◆ **PROBLEM**:
Turn the rows into a numbered list, beginning with the first line and going on through the line containing "at (69, 25).". Skip any blank lines.

>> Start SOURCE MATERIAL

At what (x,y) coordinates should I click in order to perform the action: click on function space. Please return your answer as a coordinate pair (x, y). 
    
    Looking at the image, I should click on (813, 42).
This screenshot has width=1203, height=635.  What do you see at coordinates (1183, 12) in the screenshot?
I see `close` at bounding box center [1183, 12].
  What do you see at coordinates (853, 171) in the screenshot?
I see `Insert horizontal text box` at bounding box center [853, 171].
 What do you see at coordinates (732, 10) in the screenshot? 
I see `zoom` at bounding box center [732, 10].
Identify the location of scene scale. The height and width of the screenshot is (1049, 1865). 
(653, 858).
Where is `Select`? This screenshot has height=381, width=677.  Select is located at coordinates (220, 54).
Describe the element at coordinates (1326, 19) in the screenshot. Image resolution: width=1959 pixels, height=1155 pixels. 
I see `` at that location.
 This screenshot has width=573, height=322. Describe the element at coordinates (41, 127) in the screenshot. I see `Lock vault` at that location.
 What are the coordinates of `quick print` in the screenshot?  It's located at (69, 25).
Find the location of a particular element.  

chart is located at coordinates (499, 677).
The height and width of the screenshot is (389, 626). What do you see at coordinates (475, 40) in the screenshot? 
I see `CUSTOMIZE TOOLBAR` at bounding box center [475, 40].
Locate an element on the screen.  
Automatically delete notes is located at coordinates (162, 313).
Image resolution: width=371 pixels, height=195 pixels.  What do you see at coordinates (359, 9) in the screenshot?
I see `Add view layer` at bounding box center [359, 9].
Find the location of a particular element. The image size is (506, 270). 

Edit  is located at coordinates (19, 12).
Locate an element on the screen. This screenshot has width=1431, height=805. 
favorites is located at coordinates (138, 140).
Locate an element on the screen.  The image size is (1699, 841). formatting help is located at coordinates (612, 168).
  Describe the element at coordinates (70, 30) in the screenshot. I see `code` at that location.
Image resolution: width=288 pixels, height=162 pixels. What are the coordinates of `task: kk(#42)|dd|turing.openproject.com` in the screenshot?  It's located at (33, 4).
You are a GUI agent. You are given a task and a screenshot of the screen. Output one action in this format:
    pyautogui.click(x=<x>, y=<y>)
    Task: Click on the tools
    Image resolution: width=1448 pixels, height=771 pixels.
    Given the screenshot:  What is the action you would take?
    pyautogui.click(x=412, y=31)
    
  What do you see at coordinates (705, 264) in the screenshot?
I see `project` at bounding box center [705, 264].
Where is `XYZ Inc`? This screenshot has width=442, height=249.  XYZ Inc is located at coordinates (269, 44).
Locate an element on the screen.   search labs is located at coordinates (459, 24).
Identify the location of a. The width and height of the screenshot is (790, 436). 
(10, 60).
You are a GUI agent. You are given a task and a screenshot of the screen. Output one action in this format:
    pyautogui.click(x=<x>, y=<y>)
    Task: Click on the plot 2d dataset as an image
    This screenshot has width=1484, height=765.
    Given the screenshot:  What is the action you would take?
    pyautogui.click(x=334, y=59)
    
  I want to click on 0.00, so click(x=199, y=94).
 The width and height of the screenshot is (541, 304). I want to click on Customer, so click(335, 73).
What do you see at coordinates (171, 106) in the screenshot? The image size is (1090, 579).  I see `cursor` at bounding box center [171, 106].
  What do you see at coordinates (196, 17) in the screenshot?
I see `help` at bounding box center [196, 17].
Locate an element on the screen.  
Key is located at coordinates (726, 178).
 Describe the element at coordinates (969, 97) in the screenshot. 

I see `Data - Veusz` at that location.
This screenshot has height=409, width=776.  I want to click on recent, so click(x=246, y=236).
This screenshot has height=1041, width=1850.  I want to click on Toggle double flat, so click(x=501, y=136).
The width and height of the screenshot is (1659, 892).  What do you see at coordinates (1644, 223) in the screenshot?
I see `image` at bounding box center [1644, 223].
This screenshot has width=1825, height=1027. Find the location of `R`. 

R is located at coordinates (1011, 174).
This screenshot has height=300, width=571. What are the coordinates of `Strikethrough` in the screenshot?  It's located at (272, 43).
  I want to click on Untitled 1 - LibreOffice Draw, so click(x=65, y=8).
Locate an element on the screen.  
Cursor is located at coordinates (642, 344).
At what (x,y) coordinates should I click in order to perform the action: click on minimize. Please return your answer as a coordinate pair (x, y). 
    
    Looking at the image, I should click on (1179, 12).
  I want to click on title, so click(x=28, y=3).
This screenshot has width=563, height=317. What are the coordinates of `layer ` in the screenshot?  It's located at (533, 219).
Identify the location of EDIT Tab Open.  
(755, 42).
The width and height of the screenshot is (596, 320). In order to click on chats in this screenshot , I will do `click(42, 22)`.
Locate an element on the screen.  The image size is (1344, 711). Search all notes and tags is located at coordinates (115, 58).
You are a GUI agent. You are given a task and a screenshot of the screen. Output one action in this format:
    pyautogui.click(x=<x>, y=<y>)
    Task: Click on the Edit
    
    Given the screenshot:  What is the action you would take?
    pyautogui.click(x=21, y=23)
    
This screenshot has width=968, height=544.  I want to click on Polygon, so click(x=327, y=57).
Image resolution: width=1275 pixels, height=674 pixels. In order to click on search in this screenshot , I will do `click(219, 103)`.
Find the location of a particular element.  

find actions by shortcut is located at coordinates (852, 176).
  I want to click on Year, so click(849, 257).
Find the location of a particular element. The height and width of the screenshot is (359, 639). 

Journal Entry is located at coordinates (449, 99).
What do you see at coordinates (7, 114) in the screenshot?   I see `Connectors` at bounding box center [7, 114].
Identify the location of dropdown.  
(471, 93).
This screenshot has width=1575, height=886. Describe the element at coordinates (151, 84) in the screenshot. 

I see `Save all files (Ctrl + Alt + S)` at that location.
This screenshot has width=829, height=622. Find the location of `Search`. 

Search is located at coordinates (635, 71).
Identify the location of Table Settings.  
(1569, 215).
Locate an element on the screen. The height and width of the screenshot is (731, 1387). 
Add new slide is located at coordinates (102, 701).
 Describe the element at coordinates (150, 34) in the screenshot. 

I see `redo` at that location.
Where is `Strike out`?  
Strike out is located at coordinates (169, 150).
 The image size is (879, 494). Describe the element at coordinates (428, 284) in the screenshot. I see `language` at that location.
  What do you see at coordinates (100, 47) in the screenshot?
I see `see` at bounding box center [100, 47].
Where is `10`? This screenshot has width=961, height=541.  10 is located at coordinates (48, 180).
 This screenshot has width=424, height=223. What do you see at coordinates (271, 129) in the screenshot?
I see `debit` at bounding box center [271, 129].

>> End SOURCE MATERIAL

◆ **ANSWER TO THE EXERCISE**:
1. At what (x,y) coordinates should I click in order to perform the action: click on function space. Please return your answer as a coordinate pair (x, y). 
2.     Looking at the image, I should click on (813, 42).
3. This screenshot has width=1203, height=635.  What do you see at coordinates (1183, 12) in the screenshot?
4. I see `close` at bounding box center [1183, 12].
5.   What do you see at coordinates (853, 171) in the screenshot?
6. I see `Insert horizontal text box` at bounding box center [853, 171].
7.  What do you see at coordinates (732, 10) in the screenshot? 
8. I see `zoom` at bounding box center [732, 10].
9. Identify the location of scene scale. The height and width of the screenshot is (1049, 1865). 
10. (653, 858).
11. Where is `Select`? This screenshot has height=381, width=677.  Select is located at coordinates (220, 54).
12. Describe the element at coordinates (1326, 19) in the screenshot. Image resolution: width=1959 pixels, height=1155 pixels. 
13. I see `` at that location.
14.  This screenshot has width=573, height=322. Describe the element at coordinates (41, 127) in the screenshot. I see `Lock vault` at that location.
15.  What are the coordinates of `quick print` in the screenshot?  It's located at (69, 25).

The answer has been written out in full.